Gas Lift Optimisation
Gas lift is an artificial lift method where compressed gas is injected into the production tubing to reduce the hydrostatic head of the fluid column, allowing reservoir pressure to push more oil to the surface. It is one of the most widely used artificial lift methods, especially in offshore and high-water-cut fields.
How Gas Lift Works
Gas Compression
Gas (usually produced gas recycled from the separator) is compressed at a central facility and distributed to individual wells via a gas lift header.
Injection via Gas Lift Valves
Compressed gas enters the casing-tubing annulus and passes through gas lift valves (GLVs) at designed depths, aerating the fluid column in the tubing.
Reduced Hydrostatic Head
The injected gas lightens the fluid column, reducing the bottomhole flowing pressure (Pwf). This increases the drawdown (Pr - Pwf), which increases the inflow from the reservoir.
The Gas Lift Performance Curve
The relationship between gas injection rate and oil production follows a characteristic curve: as you inject more gas, oil production increases - but only up to a point. Beyond the optimal gas injection rate, additional gas provides diminishing returns and can actually reduce production due to excessive friction in the tubing.

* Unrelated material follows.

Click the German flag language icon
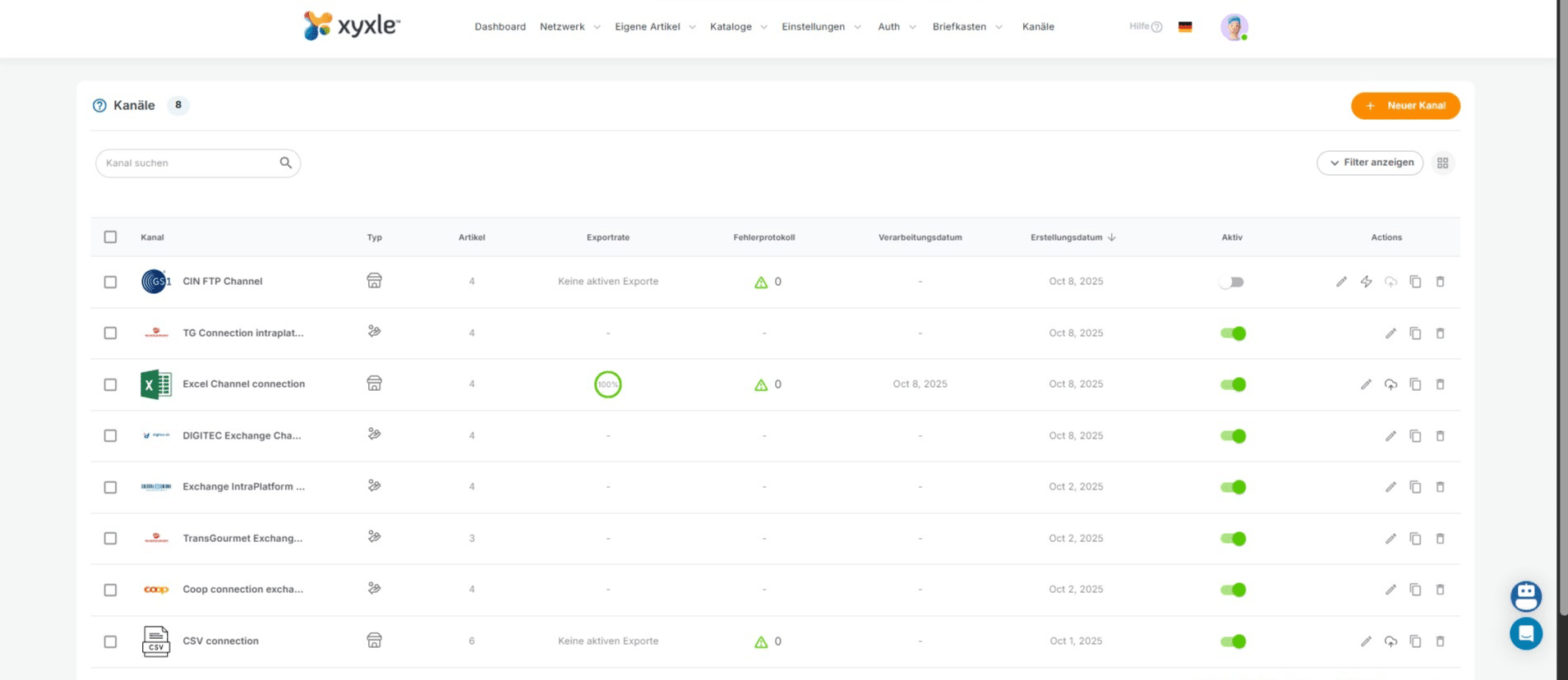The width and height of the screenshot is (1568, 680). click(1184, 27)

Example: Well-B12 produces 800 bbl/d with 1.5 MMscf/d of lift gas. Increasing to 2.0 MMscf/d raises production to 950 bbl/d. But increasing further to 3.0 MMscf/d only yields 970 bbl/d - the extra 1.0 MMscf/d of gas gains only 20 bbl/d. That gas is better allocated to another well where it will have a bigger impact.
Field-Wide Optimisation
In a digital oilfield, the total available lift gas is limited by compressor capacity. The optimisation problem is: how do you allocate a fixed volume of gas across N wells to maximise total field oil production?
Equal Allocation (Naive)
Give every well the same gas rate. Simple but wasteful - some wells respond better to gas lift than others.
Optimal Allocation (Digital)
Use each well's performance curve to allocate gas where the marginal oil gain per unit of gas is highest. Solved using gradient-based or LP optimisation.